* WHAT YOU HAVE TO DO: Switch "importance indicator" to "priority indicator" in the data from the line with "Given: Click Low" up to and including the final line, and reproduce those lines with nothing else changed.

* MATERIAL SHOWN:
## Begin

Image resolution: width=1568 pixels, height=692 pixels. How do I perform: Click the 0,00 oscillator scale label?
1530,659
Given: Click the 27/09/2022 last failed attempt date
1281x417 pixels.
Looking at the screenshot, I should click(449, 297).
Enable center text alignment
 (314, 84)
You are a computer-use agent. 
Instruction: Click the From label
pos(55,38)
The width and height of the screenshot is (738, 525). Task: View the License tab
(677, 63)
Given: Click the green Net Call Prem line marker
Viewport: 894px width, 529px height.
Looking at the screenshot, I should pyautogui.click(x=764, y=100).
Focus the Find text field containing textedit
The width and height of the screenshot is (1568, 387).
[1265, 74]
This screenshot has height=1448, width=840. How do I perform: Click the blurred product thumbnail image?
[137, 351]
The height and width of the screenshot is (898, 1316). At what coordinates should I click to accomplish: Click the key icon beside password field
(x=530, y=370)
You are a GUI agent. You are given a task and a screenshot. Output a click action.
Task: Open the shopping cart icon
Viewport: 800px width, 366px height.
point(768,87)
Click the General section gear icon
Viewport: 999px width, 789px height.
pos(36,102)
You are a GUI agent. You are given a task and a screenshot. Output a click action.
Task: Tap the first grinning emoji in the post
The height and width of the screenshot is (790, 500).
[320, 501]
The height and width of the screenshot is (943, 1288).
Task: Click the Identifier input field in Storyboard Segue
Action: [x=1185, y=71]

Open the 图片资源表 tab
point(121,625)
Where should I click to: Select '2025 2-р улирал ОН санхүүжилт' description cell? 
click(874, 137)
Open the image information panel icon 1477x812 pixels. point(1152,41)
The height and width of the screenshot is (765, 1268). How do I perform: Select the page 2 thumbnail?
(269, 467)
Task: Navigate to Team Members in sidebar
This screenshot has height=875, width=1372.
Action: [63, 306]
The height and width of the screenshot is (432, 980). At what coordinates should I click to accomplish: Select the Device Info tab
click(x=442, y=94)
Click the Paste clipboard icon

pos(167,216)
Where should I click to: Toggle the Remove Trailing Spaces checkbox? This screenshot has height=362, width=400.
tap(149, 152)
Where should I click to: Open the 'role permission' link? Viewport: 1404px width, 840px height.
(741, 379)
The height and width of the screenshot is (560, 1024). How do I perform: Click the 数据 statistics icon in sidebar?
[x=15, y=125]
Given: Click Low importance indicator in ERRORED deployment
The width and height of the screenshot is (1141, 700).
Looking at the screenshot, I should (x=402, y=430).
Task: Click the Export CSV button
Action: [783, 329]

## End

* SOLVED PROBLEM:
Given: Click Low priority indicator in ERRORED deployment
The width and height of the screenshot is (1141, 700).
Looking at the screenshot, I should (x=402, y=430).
Task: Click the Export CSV button
Action: [783, 329]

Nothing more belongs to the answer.